----- RECORDS FOR PROCESSING

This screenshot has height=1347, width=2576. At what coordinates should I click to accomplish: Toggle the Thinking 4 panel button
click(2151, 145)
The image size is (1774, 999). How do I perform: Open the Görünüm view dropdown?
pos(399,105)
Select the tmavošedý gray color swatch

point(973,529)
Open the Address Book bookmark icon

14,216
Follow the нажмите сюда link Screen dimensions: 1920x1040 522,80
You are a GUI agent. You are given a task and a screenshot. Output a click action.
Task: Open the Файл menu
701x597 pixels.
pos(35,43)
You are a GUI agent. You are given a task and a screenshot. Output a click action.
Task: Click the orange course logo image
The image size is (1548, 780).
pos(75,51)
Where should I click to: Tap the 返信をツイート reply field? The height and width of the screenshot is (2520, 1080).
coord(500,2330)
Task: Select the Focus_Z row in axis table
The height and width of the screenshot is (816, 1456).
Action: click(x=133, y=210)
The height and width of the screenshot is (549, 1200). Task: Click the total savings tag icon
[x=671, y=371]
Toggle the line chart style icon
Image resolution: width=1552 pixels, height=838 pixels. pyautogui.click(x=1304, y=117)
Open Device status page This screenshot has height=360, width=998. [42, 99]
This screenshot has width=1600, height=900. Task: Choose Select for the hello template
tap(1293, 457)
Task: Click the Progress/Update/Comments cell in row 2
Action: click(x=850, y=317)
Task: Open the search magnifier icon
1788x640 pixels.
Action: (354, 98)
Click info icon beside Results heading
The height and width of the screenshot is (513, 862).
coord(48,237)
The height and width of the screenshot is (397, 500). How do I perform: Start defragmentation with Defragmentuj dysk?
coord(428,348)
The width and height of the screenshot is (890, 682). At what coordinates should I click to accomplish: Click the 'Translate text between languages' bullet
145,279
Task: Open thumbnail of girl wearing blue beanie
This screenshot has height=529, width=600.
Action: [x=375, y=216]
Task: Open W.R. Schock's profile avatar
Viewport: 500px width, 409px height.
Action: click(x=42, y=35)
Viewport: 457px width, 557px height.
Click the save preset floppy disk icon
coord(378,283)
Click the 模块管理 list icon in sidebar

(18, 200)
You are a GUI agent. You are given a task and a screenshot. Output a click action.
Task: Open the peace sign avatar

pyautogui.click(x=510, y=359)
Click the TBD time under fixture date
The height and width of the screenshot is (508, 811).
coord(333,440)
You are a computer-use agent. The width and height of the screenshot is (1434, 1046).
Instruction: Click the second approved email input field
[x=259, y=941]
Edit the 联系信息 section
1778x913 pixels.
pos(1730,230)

----------

• ASSIGNMENT: If a line appears above, it belongs in your answer, printed exactly.

• OUTPUT FOR THIS EXERCISE:
This screenshot has height=1347, width=2576. At what coordinates should I click to accomplish: Toggle the Thinking 4 panel button
click(2151, 145)
The image size is (1774, 999). How do I perform: Open the Görünüm view dropdown?
pos(399,105)
Select the tmavošedý gray color swatch

point(973,529)
Open the Address Book bookmark icon

14,216
Follow the нажмите сюда link Screen dimensions: 1920x1040 522,80
You are a GUI agent. You are given a task and a screenshot. Output a click action.
Task: Open the Файл menu
701x597 pixels.
pos(35,43)
You are a GUI agent. You are given a task and a screenshot. Output a click action.
Task: Click the orange course logo image
The image size is (1548, 780).
pos(75,51)
Where should I click to: Tap the 返信をツイート reply field? The height and width of the screenshot is (2520, 1080).
coord(500,2330)
Task: Select the Focus_Z row in axis table
The height and width of the screenshot is (816, 1456).
Action: click(x=133, y=210)
The height and width of the screenshot is (549, 1200). Task: Click the total savings tag icon
[x=671, y=371]
Toggle the line chart style icon
Image resolution: width=1552 pixels, height=838 pixels. pyautogui.click(x=1304, y=117)
Open Device status page This screenshot has height=360, width=998. [42, 99]
This screenshot has width=1600, height=900. Task: Choose Select for the hello template
tap(1293, 457)
Task: Click the Progress/Update/Comments cell in row 2
Action: click(x=850, y=317)
Task: Open the search magnifier icon
1788x640 pixels.
Action: (354, 98)
Click info icon beside Results heading
The height and width of the screenshot is (513, 862).
coord(48,237)
The height and width of the screenshot is (397, 500). How do I perform: Start defragmentation with Defragmentuj dysk?
coord(428,348)
The width and height of the screenshot is (890, 682). At what coordinates should I click to accomplish: Click the 'Translate text between languages' bullet
145,279
Task: Open thumbnail of girl wearing blue beanie
This screenshot has height=529, width=600.
Action: [x=375, y=216]
Task: Open W.R. Schock's profile avatar
Viewport: 500px width, 409px height.
Action: click(x=42, y=35)
Viewport: 457px width, 557px height.
Click the save preset floppy disk icon
coord(378,283)
Click the 模块管理 list icon in sidebar

(18, 200)
You are a GUI agent. You are given a task and a screenshot. Output a click action.
Task: Open the peace sign avatar

pyautogui.click(x=510, y=359)
Click the TBD time under fixture date
The height and width of the screenshot is (508, 811).
coord(333,440)
You are a computer-use agent. The width and height of the screenshot is (1434, 1046).
Instruction: Click the second approved email input field
[x=259, y=941]
Edit the 联系信息 section
1778x913 pixels.
pos(1730,230)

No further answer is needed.